Friday, June 23, 2006

Ayi

Our ayi (maid/helper/other politically correct term) 'Sally' speaks a tiny bit of English which is just enough to enable us to communicate the essentials.

Unsurprisingly (or surprisingly depending on your point of view), she is very enthusiastic about looking after Toby and is slightly disappointed that I seem to spend so much time with him, leaving her to clean the floors, do the ironing etc.

While I had no qualms whatsoever about leaving Eliot at nursery in order to go to work, I do feel irrationally guilty about leaving Toby with Sally while I indulge myself by going swimming or meeting someone for lunch although less guilty if I am taking Eliot to school or food shopping. This is doubly pointless as for much of the time when I am out, Toby is asleep. Nonetheless, I am not selfless enough to pass up the opportunity of some 'quiet time' so most days, Sally does a stint with Toby.
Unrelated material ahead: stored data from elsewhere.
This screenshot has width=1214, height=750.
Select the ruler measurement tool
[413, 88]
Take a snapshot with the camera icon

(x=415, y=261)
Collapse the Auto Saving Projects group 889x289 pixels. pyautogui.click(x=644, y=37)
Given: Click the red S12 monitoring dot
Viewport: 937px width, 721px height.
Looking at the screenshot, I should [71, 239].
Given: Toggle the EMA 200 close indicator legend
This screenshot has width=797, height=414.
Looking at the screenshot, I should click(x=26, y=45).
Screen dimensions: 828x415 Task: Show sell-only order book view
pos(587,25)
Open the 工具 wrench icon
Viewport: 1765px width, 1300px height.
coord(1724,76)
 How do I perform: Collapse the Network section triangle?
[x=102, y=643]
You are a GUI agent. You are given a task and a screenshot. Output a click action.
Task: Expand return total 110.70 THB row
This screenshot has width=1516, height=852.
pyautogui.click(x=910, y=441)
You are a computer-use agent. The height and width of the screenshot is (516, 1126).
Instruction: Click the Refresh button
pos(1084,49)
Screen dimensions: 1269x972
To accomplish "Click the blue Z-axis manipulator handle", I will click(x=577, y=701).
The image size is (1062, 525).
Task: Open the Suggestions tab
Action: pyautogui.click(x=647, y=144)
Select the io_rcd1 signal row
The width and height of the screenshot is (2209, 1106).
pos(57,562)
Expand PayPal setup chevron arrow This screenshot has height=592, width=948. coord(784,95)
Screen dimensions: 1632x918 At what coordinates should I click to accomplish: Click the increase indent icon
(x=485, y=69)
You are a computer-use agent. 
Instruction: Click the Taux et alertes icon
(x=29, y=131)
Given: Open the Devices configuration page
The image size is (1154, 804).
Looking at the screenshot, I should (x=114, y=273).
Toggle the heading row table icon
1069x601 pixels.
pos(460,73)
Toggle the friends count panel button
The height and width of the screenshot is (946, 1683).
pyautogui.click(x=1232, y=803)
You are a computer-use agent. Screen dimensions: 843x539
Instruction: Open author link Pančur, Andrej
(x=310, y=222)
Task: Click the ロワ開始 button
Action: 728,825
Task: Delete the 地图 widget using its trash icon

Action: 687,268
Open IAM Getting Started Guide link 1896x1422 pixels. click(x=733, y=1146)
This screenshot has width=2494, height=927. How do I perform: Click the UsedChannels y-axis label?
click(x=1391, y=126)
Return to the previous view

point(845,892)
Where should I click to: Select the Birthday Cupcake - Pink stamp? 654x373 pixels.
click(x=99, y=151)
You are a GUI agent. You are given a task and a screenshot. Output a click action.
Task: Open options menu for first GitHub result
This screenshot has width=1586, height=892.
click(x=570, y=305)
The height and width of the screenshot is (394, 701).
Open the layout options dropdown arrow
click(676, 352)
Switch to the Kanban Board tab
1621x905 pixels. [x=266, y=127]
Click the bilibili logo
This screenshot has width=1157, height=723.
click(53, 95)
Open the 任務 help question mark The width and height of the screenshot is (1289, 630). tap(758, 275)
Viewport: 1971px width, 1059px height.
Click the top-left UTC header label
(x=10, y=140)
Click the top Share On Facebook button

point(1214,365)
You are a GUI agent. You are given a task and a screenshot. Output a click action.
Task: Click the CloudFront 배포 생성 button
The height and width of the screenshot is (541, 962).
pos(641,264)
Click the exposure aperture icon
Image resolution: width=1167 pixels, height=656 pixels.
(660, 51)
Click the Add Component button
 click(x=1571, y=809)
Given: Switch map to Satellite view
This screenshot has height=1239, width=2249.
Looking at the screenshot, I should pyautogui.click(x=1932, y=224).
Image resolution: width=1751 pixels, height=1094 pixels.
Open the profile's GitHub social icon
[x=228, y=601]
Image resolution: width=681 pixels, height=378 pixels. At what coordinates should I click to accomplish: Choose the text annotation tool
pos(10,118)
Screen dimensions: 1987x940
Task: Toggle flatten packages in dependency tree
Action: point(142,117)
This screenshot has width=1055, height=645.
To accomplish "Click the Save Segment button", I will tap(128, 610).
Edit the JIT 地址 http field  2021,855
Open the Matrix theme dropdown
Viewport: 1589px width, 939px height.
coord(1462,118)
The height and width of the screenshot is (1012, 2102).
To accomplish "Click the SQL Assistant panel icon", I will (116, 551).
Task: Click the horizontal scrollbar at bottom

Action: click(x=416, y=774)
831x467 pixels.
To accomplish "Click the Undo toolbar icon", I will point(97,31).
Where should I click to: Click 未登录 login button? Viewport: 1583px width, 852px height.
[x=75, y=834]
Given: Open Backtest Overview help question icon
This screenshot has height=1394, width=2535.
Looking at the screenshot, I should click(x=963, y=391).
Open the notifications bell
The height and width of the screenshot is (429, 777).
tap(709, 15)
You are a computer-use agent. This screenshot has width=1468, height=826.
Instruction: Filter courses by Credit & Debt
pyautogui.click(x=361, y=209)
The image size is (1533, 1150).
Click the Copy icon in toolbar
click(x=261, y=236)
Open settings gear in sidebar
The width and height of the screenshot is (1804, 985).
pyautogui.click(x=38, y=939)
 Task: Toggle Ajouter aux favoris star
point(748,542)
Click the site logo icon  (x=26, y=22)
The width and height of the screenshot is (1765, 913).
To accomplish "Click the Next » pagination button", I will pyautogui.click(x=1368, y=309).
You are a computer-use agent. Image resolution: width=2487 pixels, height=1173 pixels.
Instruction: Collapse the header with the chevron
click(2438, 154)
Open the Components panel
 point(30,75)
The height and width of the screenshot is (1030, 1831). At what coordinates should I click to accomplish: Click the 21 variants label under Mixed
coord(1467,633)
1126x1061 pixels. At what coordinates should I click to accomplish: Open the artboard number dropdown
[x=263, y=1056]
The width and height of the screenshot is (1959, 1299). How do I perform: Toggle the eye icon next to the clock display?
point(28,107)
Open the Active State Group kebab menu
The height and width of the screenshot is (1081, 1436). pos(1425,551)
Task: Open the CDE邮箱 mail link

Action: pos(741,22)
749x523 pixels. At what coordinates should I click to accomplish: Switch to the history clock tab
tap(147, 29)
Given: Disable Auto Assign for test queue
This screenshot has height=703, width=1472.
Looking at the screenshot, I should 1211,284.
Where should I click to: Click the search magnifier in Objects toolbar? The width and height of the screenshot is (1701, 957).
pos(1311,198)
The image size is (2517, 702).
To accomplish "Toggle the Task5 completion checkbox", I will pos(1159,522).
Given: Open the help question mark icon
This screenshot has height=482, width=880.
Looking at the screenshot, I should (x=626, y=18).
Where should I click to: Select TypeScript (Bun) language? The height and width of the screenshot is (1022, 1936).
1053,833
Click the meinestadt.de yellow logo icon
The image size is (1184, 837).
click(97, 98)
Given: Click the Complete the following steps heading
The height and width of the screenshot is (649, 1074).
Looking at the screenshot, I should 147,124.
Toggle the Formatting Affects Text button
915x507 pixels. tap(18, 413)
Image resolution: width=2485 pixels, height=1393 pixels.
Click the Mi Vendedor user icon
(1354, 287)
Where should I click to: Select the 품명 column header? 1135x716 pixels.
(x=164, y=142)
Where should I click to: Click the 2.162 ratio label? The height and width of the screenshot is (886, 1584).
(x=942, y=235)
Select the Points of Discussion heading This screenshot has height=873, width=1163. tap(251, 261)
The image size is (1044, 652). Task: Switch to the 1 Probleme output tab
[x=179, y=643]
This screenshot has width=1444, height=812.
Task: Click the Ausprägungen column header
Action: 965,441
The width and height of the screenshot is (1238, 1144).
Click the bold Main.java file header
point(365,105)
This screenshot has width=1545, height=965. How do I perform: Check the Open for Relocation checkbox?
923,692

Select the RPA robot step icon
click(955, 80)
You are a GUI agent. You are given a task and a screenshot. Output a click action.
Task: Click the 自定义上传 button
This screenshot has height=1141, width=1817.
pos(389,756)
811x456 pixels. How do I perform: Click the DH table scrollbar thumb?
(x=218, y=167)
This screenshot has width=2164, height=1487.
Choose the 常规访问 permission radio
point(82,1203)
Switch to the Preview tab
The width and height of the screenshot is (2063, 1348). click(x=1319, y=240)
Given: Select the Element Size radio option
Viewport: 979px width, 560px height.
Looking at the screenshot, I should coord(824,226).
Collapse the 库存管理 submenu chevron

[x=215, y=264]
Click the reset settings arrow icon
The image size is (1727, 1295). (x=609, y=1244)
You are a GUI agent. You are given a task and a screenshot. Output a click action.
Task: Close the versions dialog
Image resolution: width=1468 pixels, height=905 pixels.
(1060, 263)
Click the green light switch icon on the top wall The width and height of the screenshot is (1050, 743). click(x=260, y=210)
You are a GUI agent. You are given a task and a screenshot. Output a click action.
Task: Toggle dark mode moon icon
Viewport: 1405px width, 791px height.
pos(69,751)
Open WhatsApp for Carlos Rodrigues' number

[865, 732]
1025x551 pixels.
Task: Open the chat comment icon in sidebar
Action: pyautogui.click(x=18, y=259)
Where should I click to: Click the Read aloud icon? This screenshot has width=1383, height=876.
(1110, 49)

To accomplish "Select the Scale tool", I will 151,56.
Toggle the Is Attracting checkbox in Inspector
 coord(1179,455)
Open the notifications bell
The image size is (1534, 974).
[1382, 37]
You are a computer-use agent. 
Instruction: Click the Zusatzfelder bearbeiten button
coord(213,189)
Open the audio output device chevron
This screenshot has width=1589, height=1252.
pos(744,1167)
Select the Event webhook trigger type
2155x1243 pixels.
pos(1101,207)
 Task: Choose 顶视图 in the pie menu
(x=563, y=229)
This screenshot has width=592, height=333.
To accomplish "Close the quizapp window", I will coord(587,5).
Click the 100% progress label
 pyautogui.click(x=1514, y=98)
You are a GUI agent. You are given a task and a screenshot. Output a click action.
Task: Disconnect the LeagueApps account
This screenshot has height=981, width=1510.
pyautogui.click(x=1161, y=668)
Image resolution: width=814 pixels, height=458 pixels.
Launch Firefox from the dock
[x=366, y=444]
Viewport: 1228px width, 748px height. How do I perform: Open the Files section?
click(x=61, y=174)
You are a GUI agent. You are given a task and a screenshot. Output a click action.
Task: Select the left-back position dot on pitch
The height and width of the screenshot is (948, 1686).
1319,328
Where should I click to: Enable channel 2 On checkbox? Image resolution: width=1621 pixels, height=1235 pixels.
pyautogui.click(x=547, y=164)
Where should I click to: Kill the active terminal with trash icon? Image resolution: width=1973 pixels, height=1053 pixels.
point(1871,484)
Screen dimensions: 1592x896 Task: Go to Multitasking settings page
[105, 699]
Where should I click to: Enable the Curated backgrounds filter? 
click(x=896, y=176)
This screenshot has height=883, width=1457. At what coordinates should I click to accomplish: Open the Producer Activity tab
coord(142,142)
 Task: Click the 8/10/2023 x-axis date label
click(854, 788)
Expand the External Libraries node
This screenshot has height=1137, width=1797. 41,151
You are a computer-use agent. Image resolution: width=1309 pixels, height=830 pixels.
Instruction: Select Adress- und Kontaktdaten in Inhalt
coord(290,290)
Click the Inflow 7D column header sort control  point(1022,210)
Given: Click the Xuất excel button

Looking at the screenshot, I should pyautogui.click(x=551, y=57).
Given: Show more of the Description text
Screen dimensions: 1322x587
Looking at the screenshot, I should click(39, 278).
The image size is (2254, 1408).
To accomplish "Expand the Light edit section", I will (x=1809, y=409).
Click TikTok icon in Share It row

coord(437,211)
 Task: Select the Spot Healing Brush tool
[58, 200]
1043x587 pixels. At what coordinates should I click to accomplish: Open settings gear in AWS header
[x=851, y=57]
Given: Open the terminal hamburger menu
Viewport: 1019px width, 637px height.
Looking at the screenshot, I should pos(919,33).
Yesterday, my landlady came round to pay some workmen. As soon as she arrived, Sally proudly scooped Toby off the floor and proceeded to extol his virtues. While I don't understand exactly what she was saying, there can be no doubt that she was explaining how far he had crawled, how he had pulled himself up to standing and his other many achievements. Well, she may have been saying 'look, isn't this child outrageously fat? And he's so backward, he can't even crawl properly' but I prefer to believe the former. Somehow, the fact that Mandarin (or Shanghainese) was the language of the moment, gave Sally what she felt was the right to appropriate Toby. For half an hour, she continued to hold him and elicit admiring coos from our landlady, leaving me to hover aimlessly in the background.

One of the main reasons to have an ayi is not one that I would have predicted. It is because the counters in the kitchen are about a foot lower than they would be in Europe and we are actually endangering our health and our backs if we try to cook or clean up in it. I consistently bang my head on the extractor hood which is at eye level and Jamie can barely see the counters they are so far away from him.

We assume that Sally is happy in her job. She spends a lot of time singing to herself as she works. Her favourites are 'Old MacDonald' and 'Jingle Bells'. Needless to say, this drives me insane but it would hardly be reasonable to ask her to stop and as Jamie says, if the biggest complaint you have about your ayi is that she walks around singing, you aren't doing too badly. My response is to crank up the music and sing more loudly than she does.